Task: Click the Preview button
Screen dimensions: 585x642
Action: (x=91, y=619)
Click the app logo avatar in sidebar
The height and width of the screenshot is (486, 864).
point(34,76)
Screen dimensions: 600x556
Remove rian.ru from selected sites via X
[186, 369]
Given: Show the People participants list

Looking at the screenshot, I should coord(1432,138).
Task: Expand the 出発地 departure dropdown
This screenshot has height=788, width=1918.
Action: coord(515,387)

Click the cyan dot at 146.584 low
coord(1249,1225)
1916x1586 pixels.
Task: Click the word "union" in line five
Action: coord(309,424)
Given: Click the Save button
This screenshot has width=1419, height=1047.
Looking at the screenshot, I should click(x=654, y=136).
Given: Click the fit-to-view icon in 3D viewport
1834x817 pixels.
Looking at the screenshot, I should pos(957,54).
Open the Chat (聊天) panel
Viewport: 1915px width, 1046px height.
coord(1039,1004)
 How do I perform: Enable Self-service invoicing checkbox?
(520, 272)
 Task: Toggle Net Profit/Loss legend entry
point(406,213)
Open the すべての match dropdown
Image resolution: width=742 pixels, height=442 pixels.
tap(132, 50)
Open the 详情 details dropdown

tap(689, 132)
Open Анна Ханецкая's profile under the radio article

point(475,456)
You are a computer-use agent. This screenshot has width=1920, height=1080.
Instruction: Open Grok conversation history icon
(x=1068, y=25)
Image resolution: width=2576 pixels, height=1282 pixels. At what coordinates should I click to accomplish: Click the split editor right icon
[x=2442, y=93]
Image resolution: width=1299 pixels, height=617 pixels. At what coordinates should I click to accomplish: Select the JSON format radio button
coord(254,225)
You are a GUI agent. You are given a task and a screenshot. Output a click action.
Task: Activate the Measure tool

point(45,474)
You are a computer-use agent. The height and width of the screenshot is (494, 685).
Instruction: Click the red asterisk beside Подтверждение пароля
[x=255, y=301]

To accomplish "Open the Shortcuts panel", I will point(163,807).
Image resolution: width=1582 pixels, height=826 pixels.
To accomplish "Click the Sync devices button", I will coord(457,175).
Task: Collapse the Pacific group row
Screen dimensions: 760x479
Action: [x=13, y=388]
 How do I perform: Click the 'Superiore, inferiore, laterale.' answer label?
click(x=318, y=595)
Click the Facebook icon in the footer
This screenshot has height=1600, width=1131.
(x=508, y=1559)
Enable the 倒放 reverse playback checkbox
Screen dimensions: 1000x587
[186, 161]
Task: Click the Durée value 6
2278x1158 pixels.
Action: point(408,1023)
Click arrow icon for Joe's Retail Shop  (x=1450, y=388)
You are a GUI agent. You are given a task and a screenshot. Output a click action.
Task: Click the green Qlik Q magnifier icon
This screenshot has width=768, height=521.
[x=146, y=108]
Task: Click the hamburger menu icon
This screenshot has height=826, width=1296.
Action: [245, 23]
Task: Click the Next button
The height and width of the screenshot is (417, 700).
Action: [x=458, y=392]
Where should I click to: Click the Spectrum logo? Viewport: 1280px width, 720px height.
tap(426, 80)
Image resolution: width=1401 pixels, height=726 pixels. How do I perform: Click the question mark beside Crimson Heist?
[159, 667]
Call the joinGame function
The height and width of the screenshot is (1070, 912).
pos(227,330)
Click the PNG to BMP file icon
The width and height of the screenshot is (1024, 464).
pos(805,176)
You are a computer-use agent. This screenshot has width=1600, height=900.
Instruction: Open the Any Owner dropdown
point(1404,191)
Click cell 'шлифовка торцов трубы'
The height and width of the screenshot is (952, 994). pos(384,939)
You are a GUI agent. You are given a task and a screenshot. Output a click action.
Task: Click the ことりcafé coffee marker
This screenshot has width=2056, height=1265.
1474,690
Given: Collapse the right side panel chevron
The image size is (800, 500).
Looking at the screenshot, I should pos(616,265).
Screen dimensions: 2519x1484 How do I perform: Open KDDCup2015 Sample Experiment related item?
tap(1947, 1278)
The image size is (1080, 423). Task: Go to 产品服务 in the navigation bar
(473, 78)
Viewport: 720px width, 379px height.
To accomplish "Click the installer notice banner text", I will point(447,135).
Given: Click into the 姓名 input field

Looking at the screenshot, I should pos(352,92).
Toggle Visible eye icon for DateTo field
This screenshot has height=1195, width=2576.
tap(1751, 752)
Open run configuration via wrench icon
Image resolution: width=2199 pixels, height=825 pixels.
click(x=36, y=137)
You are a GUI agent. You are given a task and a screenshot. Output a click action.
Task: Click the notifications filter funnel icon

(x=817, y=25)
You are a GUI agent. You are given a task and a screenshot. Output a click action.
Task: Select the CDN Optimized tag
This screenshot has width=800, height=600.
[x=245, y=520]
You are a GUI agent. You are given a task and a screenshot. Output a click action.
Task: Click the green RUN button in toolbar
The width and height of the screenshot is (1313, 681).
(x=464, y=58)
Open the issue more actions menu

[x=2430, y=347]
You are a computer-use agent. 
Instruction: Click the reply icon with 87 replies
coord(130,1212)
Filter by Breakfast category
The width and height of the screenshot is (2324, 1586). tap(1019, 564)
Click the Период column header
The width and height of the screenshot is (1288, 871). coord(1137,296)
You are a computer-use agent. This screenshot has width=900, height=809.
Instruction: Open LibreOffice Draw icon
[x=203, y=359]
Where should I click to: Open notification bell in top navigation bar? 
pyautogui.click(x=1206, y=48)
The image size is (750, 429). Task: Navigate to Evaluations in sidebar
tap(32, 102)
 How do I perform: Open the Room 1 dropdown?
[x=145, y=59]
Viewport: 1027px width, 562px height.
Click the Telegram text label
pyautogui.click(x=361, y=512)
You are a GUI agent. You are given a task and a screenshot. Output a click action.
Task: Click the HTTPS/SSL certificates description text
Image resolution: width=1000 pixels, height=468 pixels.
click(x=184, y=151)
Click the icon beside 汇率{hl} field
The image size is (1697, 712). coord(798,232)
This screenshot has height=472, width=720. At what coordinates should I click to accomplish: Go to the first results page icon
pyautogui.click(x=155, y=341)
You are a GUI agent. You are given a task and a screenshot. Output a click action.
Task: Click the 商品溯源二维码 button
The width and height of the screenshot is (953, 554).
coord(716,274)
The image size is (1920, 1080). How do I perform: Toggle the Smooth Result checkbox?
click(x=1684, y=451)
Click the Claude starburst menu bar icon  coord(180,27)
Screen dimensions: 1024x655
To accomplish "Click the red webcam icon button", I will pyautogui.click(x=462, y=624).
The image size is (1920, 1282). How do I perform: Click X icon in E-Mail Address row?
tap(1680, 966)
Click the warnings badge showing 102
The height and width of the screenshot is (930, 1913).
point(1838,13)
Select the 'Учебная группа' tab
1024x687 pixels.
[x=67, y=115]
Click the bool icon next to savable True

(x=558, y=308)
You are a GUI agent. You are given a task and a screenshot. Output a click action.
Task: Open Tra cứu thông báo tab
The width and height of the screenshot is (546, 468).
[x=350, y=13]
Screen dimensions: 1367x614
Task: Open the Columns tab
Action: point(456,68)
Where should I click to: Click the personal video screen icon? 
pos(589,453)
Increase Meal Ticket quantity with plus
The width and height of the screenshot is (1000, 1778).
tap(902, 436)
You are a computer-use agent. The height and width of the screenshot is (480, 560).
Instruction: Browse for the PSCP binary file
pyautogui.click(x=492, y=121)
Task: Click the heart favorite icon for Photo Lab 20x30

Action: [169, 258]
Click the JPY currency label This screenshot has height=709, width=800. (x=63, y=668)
######
▶ **Aim**
Rewrite everything from the line containing "Image resolution: width=1299" down to the line containing "point(45,474)", with every line kept, and shift each x and y value in the answer coordinates up by 133.

▶ **Solved exercise**
Image resolution: width=1299 pixels, height=617 pixels. At what coordinates should I click to accomplish: Select the JSON format radio button
coord(387,358)
You are a GUI agent. You are given a task and a screenshot. Output a click action.
Task: Activate the Measure tool

point(178,607)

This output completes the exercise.